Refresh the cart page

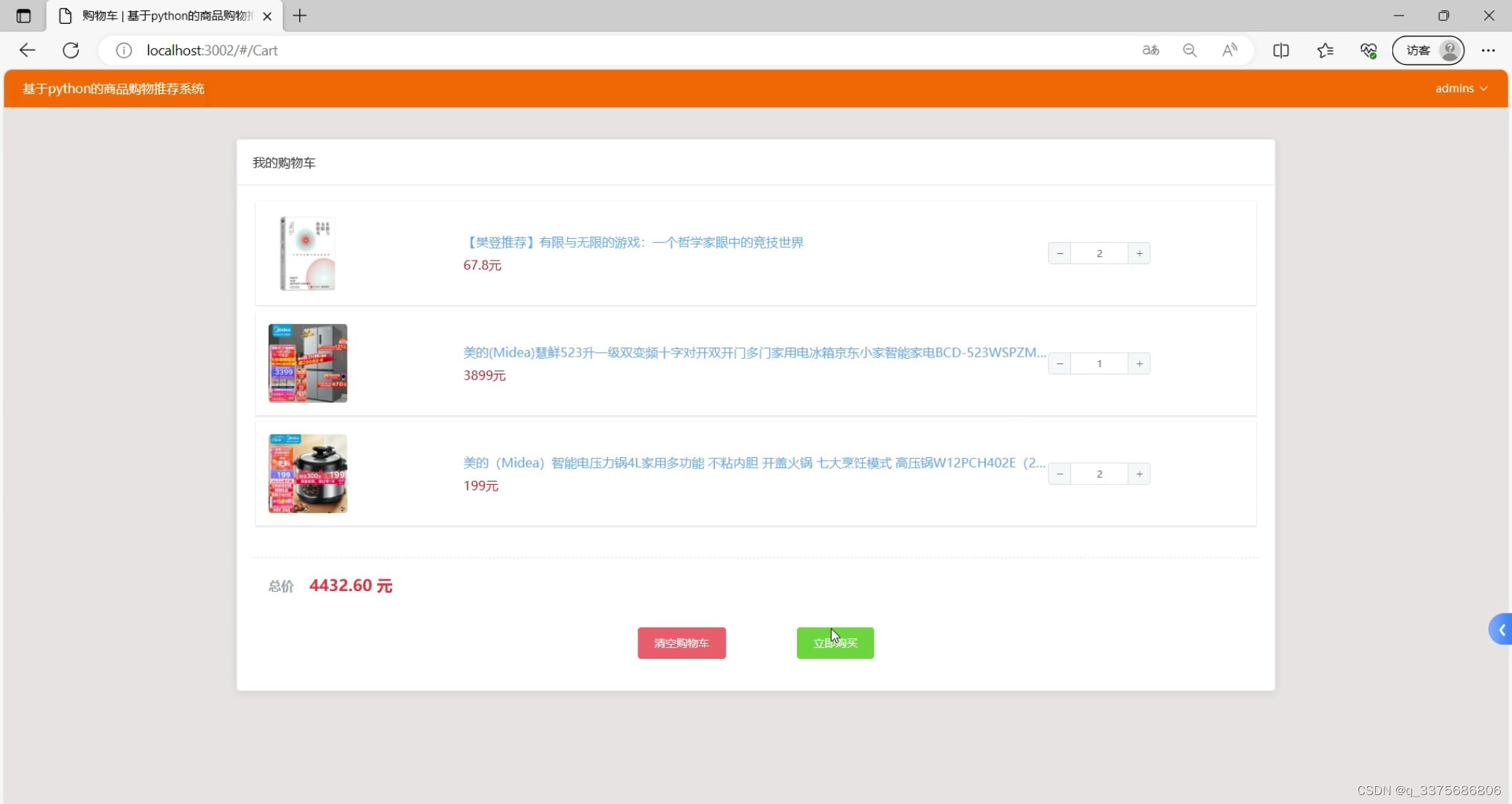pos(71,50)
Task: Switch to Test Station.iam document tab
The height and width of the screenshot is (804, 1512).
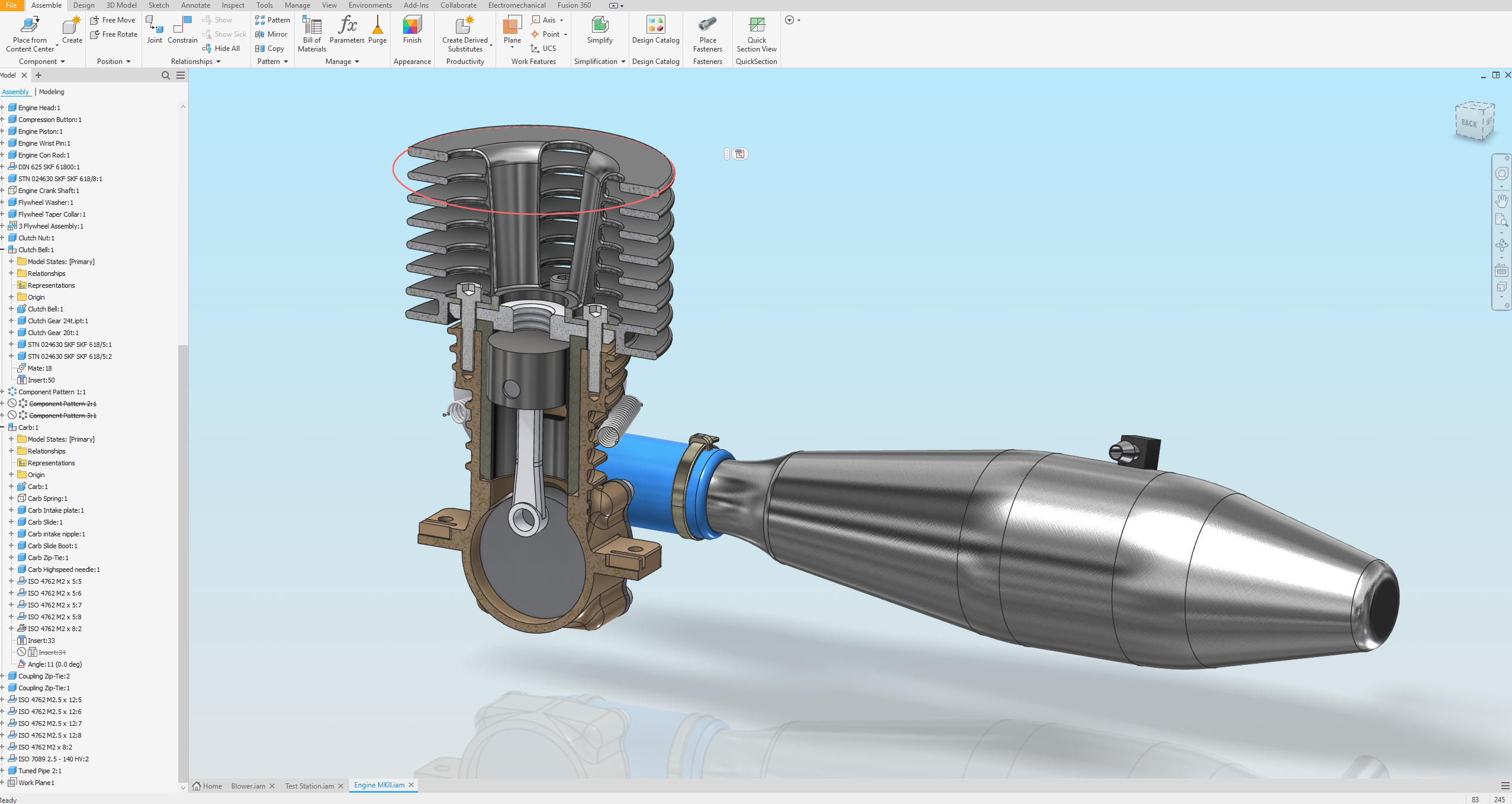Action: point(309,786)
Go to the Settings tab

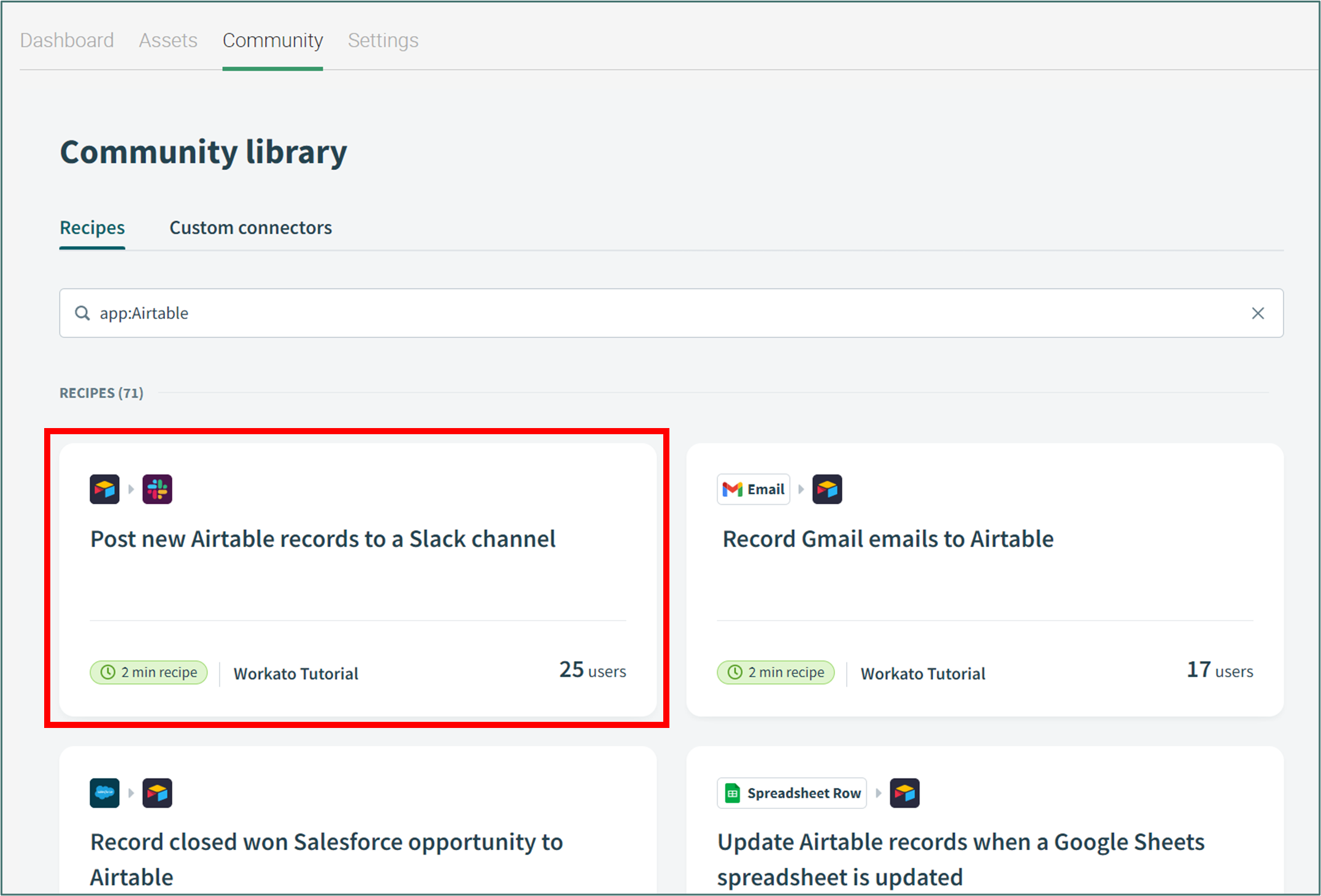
...
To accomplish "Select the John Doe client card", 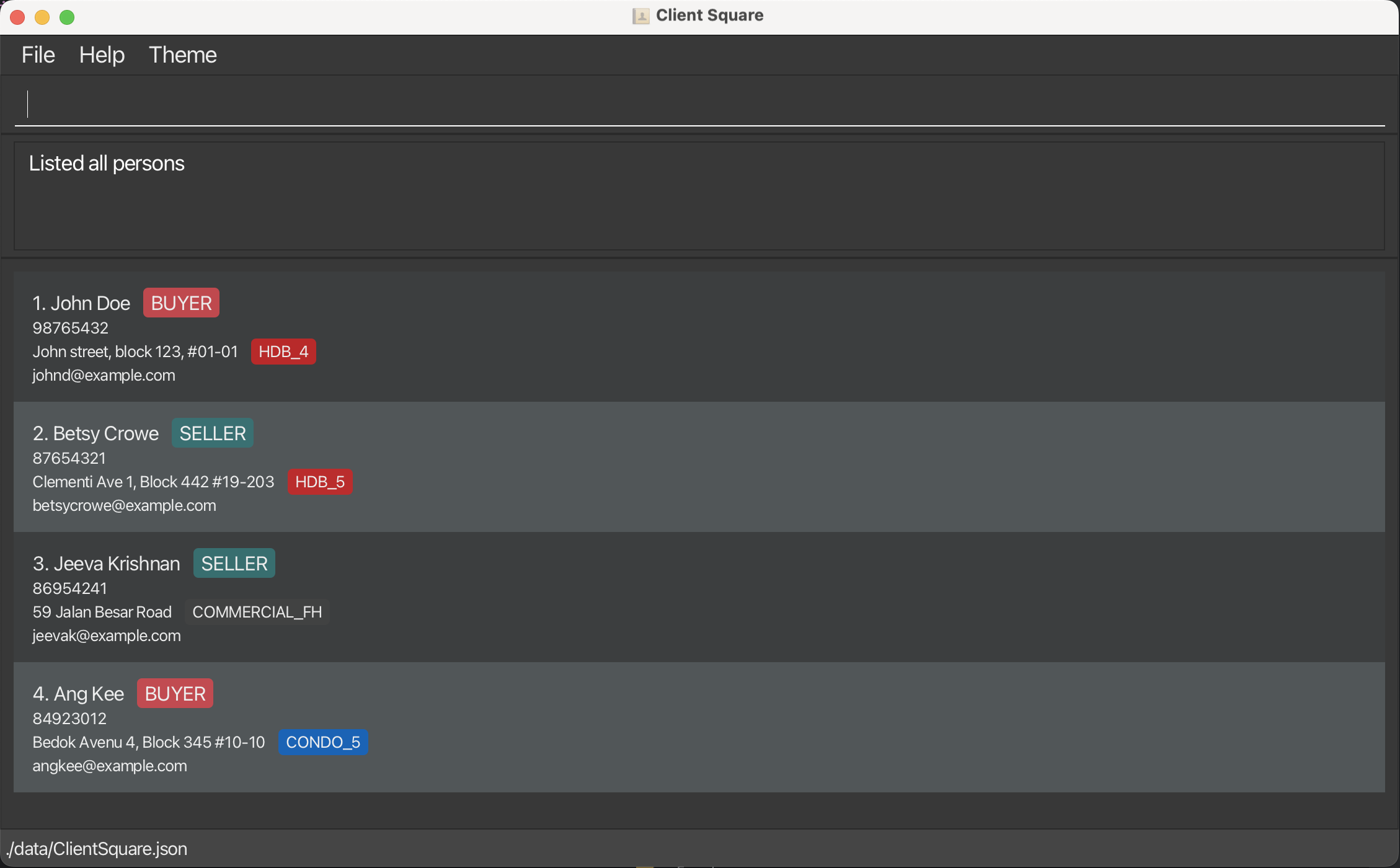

TASK BRIEF:
Starting from the line with "Refresh the cart page" in the records above, repeat each line exactly until you have written the line with "Go to the Settings tab", then stop; drop the pictures.

WRITTEN REPLY:
Refresh the cart page

pos(71,50)
Task: Switch to Test Station.iam document tab
The height and width of the screenshot is (804, 1512).
Action: point(309,786)
Go to the Settings tab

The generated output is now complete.